The cyclone manifest out of perfect conditions.  Called forth into existence, the cyclone expresses little judgment or understanding for it nature.  It is what it is.  The cyclone projects no empathy for the wreckage it leaves behind.  The cyclone has no love for the people it annihilates.  Some people may find cyclones exciting, interesting to study.  However it is difficult to withstand the wake of its fury unscathed. The cyclone experiences no guilt, remorse, not a second thought for those sucked up into its wrath. The cyclone says unto itself, it is not my fault I am what I am!  After all I was called into this powerful being by the very landscape that now complains about my very existence.  The cyclone turns into a heavy storm even after it dies.  This was my life with my narcissist.

Your assignment

Try to imagine and write about your narcissist as a force of nature.  What were some of the dynamics; lightning, thunder, earthquakes?  

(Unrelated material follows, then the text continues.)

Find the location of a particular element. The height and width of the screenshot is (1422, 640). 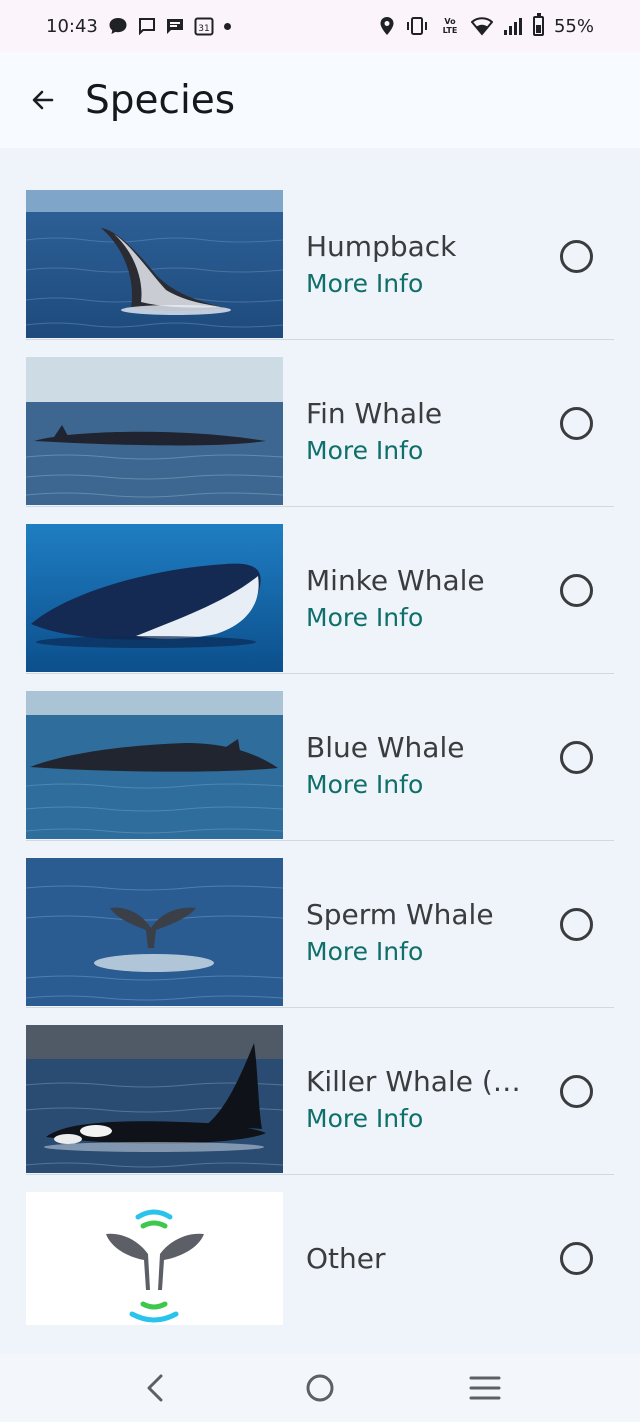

Day 14-Get Plenty of Rest to Manage Grief and Jealousy

Day 14

I started crying when I left the boxing gym.  Despite his mistreatment, why does he feel so right to me?  Why do I feel so alone when he is not my life? A wave of grief rushes over me as I think about him with another woman.  I just can’t help but to think about the courtship.  Does he feel for her at this moment what he felt for me just a few month ago?  Is it possible that he thinks of me?  I know I am just an interchangeable cog in his ever turning clockwork.  How could I possibly feel so deeply about someone who is incapable of feeling anything for me?  I am tired today.  When I am tired it is difficult to manage the grief and jealousy.   Today is one of those days that I really have to keep grounded.  I have to remember that his cruelty while familiar is not normal.  I have to be my own best friend, as well as my best parent.  Would I be happy if my son were in a relationship like this…would I advise him to stay? The answer is NO!

Your Assignment

Be good to yourself. Stay rested.  It is ok to grieve your loss.  It is ok to allow yourself to let that scary feelings of separation rush over you.  Do not run from it, grief is part of the process. It is with the help of a good therapist that I began to understand my grief was deeper than this relationship.  I invite you to be your own best friend and best parent.  Think about, and perhaps write yourself a letter.  Write down what you would advise a friend or your own child to do in this circumstance.